▸ **Description of the task**
Restate the following entries exactly, including every line.

START Dataset entries

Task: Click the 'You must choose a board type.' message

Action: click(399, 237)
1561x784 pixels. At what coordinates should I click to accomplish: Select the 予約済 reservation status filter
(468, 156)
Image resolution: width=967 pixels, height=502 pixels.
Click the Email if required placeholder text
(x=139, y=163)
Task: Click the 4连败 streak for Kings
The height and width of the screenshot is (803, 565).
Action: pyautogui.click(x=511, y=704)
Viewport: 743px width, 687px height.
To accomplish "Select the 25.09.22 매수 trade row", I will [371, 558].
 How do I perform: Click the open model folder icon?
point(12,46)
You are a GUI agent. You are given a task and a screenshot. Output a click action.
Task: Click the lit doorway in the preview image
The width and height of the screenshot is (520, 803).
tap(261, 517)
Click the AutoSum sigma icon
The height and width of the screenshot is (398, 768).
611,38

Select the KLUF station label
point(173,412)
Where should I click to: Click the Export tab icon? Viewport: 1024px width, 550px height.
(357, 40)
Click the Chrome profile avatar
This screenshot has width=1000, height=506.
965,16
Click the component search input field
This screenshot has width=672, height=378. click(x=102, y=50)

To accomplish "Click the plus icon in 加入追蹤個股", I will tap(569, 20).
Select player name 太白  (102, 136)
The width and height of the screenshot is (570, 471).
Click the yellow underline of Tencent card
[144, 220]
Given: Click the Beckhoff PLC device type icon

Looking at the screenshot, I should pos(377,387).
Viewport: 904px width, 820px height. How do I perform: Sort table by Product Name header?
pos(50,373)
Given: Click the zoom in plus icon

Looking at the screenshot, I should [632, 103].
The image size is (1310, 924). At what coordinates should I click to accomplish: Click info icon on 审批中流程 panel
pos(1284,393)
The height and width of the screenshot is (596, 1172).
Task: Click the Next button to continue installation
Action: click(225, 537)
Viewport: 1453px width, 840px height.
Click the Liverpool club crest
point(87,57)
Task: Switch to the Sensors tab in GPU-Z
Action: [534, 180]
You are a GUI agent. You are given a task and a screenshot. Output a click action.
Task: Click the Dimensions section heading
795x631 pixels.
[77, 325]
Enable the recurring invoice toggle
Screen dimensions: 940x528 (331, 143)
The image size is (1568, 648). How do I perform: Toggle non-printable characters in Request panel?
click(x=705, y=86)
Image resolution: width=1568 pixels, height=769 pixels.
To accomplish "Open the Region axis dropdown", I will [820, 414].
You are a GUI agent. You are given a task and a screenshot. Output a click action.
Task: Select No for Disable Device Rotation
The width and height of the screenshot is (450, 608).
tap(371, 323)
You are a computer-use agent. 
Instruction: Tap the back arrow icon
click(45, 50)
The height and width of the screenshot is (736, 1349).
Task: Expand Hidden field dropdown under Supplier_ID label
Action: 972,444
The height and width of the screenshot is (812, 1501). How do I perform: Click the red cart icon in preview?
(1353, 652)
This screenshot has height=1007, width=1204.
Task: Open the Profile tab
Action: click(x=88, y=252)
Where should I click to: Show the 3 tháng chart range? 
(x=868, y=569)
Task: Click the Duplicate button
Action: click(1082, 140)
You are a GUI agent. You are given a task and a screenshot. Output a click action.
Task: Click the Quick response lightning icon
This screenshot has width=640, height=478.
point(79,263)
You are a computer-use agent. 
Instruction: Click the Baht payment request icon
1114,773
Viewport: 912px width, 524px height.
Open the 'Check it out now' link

END Dataset entries

▸ **Solution for this task**
Task: Click the 'You must choose a board type.' message

Action: click(399, 237)
1561x784 pixels. At what coordinates should I click to accomplish: Select the 予約済 reservation status filter
(468, 156)
Image resolution: width=967 pixels, height=502 pixels.
Click the Email if required placeholder text
(x=139, y=163)
Task: Click the 4连败 streak for Kings
The height and width of the screenshot is (803, 565).
Action: pyautogui.click(x=511, y=704)
Viewport: 743px width, 687px height.
To accomplish "Select the 25.09.22 매수 trade row", I will [371, 558].
 How do I perform: Click the open model folder icon?
point(12,46)
You are a GUI agent. You are given a task and a screenshot. Output a click action.
Task: Click the lit doorway in the preview image
The width and height of the screenshot is (520, 803).
tap(261, 517)
Click the AutoSum sigma icon
The height and width of the screenshot is (398, 768).
611,38

Select the KLUF station label
point(173,412)
Where should I click to: Click the Export tab icon? Viewport: 1024px width, 550px height.
(357, 40)
Click the Chrome profile avatar
This screenshot has width=1000, height=506.
965,16
Click the component search input field
This screenshot has width=672, height=378. click(x=102, y=50)

To accomplish "Click the plus icon in 加入追蹤個股", I will tap(569, 20).
Select player name 太白  (102, 136)
The width and height of the screenshot is (570, 471).
Click the yellow underline of Tencent card
[144, 220]
Given: Click the Beckhoff PLC device type icon

Looking at the screenshot, I should pos(377,387).
Viewport: 904px width, 820px height. How do I perform: Sort table by Product Name header?
pos(50,373)
Given: Click the zoom in plus icon

Looking at the screenshot, I should [632, 103].
The image size is (1310, 924). At what coordinates should I click to accomplish: Click info icon on 审批中流程 panel
pos(1284,393)
The height and width of the screenshot is (596, 1172).
Task: Click the Next button to continue installation
Action: click(225, 537)
Viewport: 1453px width, 840px height.
Click the Liverpool club crest
point(87,57)
Task: Switch to the Sensors tab in GPU-Z
Action: [534, 180]
You are a GUI agent. You are given a task and a screenshot. Output a click action.
Task: Click the Dimensions section heading
795x631 pixels.
[77, 325]
Enable the recurring invoice toggle
Screen dimensions: 940x528 (331, 143)
The image size is (1568, 648). How do I perform: Toggle non-printable characters in Request panel?
click(x=705, y=86)
Image resolution: width=1568 pixels, height=769 pixels.
To accomplish "Open the Region axis dropdown", I will [820, 414].
You are a GUI agent. You are given a task and a screenshot. Output a click action.
Task: Select No for Disable Device Rotation
The width and height of the screenshot is (450, 608).
tap(371, 323)
You are a computer-use agent. 
Instruction: Tap the back arrow icon
click(45, 50)
The height and width of the screenshot is (736, 1349).
Task: Expand Hidden field dropdown under Supplier_ID label
Action: 972,444
The height and width of the screenshot is (812, 1501). How do I perform: Click the red cart icon in preview?
(1353, 652)
This screenshot has height=1007, width=1204.
Task: Open the Profile tab
Action: click(x=88, y=252)
Where should I click to: Show the 3 tháng chart range? 
(x=868, y=569)
Task: Click the Duplicate button
Action: click(1082, 140)
You are a GUI agent. You are given a task and a screenshot. Output a click action.
Task: Click the Quick response lightning icon
This screenshot has width=640, height=478.
point(79,263)
You are a computer-use agent. 
Instruction: Click the Baht payment request icon
1114,773
Viewport: 912px width, 524px height.
Open the 'Check it out now' link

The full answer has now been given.